Endlich lässt dieser mich los und mein Retter zieht mich mit sich. „Los, schnell!"

Ich gehorche ihm und erst jetzt habe ich die Möglichkeit zu registrieren, wer mich da gerettet hat.
Es ist der Typ.

Der Typ, der mich in Ruhe lassen wollte und mich jetzt gerettet hat. Aber auch wenn ich jetzt irgendwas an Emotionen verspüren sollte, tue ich das noch nicht, was höchstwahrscheinlich an dem ganzen Adrenalin liegt, dass meinen Körper rauf und runter fließt. Das hingegen ist auch notwendig, denn der Pastelljackenjunge beschleunigt und zieht mich noch immer am Arm hinter sich her. Wir rennen durch den ganzen Bahnhof und erst als wir beim Busparkplatz ankommen, hält er an.

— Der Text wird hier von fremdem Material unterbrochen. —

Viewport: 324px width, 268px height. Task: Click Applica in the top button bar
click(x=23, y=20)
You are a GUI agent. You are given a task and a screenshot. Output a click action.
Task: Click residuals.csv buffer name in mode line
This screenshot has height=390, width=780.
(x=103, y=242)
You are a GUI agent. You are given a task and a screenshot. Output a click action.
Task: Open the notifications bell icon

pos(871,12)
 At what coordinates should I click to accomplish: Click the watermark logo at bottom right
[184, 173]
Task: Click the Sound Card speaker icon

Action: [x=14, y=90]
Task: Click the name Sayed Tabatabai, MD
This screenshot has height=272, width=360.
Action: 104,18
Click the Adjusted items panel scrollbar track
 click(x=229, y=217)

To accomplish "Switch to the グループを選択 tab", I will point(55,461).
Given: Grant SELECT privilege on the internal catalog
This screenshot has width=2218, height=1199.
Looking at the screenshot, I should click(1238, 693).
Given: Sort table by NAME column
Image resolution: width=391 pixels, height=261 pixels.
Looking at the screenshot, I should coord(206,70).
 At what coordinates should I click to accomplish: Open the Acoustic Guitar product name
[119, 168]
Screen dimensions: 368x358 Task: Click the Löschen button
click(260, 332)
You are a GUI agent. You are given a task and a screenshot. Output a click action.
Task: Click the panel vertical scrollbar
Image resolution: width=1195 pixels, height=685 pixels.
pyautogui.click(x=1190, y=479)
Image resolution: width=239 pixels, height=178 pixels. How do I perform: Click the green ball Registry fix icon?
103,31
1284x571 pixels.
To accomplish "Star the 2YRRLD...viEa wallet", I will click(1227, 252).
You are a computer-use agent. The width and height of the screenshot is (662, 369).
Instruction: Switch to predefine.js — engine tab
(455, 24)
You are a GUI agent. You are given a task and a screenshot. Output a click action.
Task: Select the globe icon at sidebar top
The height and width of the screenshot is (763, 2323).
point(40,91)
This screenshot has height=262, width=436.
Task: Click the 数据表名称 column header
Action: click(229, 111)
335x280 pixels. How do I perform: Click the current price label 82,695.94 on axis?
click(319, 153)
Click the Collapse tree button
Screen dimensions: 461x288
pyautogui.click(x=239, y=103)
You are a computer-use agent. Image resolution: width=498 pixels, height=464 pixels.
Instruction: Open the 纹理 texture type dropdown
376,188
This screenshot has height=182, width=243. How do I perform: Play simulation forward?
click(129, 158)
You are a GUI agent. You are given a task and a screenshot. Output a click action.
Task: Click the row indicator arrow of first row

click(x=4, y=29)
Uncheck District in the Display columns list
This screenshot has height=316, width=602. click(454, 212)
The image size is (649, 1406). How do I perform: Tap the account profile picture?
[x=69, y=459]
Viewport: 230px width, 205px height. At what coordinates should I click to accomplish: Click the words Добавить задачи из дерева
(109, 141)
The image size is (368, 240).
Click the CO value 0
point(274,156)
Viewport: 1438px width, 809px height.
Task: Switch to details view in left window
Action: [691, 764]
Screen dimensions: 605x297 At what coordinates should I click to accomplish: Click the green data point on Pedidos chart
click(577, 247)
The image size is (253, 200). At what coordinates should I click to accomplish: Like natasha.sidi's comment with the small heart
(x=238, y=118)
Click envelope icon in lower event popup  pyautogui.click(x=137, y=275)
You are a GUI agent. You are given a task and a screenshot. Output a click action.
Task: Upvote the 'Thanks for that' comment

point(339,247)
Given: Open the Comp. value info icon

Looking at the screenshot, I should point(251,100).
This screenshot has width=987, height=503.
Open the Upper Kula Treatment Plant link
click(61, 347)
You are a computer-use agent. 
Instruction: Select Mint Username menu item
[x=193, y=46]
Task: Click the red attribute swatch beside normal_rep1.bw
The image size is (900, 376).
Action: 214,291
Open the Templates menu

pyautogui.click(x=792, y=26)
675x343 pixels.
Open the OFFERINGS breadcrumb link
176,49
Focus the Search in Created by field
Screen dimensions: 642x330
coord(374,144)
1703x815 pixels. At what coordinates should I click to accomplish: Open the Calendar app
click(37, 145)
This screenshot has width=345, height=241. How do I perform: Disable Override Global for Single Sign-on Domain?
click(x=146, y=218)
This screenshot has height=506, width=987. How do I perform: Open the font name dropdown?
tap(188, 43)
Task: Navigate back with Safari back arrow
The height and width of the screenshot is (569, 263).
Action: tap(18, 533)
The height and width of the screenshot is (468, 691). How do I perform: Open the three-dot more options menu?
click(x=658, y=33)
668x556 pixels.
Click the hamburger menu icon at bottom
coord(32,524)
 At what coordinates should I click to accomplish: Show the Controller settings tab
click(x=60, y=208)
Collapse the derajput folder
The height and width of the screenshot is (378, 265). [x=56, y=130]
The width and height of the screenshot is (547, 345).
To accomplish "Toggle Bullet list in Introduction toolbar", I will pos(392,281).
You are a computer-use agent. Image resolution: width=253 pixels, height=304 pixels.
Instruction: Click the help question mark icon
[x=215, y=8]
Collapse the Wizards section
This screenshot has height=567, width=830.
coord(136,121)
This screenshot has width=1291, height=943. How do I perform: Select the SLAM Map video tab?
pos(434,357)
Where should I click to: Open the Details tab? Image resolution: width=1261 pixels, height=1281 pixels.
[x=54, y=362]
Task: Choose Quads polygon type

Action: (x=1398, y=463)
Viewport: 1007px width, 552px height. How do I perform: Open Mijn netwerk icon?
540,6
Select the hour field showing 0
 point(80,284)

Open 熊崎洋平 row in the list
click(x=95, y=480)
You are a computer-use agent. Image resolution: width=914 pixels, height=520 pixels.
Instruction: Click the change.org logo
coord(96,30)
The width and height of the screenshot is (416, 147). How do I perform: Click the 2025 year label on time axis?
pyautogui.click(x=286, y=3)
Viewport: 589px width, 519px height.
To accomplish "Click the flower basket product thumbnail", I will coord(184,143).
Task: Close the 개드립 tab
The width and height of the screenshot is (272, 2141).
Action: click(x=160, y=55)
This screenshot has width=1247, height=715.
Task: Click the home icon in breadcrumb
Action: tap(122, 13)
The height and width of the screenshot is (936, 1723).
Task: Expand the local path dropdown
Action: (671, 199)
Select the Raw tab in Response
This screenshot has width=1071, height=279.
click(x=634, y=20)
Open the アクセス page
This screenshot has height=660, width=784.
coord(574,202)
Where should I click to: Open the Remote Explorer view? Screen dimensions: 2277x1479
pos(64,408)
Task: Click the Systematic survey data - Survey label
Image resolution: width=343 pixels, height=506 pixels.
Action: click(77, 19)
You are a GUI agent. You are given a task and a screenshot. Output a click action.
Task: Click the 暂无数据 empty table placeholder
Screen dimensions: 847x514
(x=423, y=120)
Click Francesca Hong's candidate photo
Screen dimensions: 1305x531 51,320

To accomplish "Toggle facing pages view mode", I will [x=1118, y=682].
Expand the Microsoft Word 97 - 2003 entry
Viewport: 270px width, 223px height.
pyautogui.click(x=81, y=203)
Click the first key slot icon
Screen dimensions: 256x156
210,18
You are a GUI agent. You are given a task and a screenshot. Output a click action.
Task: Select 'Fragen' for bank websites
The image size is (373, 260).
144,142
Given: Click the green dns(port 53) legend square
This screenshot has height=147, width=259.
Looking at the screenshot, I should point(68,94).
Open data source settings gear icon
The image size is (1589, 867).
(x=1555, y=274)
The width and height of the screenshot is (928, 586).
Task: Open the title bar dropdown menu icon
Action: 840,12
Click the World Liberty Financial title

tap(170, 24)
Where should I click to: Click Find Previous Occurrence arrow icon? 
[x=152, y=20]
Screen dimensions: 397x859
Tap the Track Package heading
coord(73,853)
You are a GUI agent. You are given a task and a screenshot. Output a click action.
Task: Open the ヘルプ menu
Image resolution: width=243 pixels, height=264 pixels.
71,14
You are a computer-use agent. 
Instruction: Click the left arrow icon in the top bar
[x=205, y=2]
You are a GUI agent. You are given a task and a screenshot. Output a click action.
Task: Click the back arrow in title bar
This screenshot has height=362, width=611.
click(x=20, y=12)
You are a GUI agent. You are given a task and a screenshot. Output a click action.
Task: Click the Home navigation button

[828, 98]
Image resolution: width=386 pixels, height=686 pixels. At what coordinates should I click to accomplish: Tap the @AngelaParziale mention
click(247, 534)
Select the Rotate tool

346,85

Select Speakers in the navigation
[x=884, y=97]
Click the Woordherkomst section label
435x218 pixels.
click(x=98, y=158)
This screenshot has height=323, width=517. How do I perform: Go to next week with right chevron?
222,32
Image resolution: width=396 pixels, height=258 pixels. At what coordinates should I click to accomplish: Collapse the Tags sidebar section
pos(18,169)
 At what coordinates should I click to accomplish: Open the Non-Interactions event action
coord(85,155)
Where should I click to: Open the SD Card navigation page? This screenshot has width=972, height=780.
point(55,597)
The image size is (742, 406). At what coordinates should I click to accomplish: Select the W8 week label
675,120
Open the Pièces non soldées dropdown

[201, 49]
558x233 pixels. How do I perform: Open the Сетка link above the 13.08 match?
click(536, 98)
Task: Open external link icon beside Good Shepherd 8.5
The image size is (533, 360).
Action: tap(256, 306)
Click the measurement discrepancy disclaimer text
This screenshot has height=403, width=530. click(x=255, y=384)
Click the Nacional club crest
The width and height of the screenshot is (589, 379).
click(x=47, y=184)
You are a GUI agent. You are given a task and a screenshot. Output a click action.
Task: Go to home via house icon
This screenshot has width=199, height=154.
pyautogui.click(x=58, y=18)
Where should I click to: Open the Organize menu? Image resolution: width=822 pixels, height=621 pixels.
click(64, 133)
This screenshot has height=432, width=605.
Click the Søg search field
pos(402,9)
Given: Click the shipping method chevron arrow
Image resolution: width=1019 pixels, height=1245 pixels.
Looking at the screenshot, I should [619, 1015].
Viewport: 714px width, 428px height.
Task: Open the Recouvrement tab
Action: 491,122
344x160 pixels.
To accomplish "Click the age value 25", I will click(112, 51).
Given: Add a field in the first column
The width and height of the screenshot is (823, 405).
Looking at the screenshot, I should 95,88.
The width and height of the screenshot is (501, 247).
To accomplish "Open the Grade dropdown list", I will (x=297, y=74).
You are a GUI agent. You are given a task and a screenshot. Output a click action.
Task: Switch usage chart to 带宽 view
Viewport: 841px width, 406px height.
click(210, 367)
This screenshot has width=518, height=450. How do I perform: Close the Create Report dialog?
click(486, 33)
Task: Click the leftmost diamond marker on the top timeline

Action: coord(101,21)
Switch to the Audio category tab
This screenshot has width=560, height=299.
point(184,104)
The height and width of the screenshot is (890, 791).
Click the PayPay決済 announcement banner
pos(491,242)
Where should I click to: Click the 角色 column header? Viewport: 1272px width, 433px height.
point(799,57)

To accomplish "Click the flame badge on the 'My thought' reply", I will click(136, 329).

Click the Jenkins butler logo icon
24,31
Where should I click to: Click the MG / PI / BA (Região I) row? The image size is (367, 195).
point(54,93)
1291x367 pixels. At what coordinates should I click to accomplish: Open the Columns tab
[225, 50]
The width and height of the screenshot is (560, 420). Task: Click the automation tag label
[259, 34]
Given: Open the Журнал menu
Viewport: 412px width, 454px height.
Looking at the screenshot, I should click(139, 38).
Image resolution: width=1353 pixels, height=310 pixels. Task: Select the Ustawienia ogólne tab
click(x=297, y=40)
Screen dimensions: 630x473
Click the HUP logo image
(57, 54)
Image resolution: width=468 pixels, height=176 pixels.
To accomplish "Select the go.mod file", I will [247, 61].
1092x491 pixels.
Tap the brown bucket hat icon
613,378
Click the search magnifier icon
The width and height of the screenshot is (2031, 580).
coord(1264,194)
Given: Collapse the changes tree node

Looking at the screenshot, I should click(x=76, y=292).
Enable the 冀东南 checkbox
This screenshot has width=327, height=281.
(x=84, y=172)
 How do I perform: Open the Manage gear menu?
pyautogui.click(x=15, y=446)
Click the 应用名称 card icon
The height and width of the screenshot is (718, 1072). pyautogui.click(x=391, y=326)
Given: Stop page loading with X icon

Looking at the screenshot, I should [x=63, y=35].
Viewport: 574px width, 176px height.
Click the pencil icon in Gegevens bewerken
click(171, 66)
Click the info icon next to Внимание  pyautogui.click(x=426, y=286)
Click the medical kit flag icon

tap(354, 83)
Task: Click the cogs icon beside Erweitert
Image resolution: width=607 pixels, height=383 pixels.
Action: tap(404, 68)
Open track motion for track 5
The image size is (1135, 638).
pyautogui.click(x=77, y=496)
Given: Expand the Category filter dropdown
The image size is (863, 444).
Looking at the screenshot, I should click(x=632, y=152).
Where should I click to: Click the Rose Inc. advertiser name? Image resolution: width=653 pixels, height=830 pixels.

Ich komme neben ihm zum Stehen und als er mein Handgelenk loslässt, trete ich schnell drei Schritte zurück. Diesen Reflex konnte ich trotz meiner Erschöpfung nicht verhindern.

Während er mich beobachtet, stütze ich meine Hände heftig atmend auf die Knie und versuche wieder zu Luft zu kommen. „Du wolltest mich in Ruhe lassen", keuche ich nach einigen Sekunden und kann nicht glauben, dass ich das wirklich gesagt habe.

Überrumpelt starre ich ihn an und hebe dann schnell eine Hand. „Sorry, so meinte ich das nicht.. also doch, aber irgendwie..." In der Zeit in der ich noch nach den richtigen Worten suche, um meinen misslungenen Satz irgendwie zu verbessern, hebt mein Gegenüber fassungslos die Augenbraue.

„Ich habe dich gerettet und dir fällt nichts anderes ein, als mir einen Vorwurf zu machen?!"

„Ich habe einmal gesagt, dass du mich in Ruhe lassen sollst, was verstehst du daran nicht? Wieso lässt du mich nicht einfach in Ruhe? Ich habe dir immer noch nichts getan!", rufe ich aufgebracht und stampfe zur Veranschaulichung mit dem Fuß auf den Boden.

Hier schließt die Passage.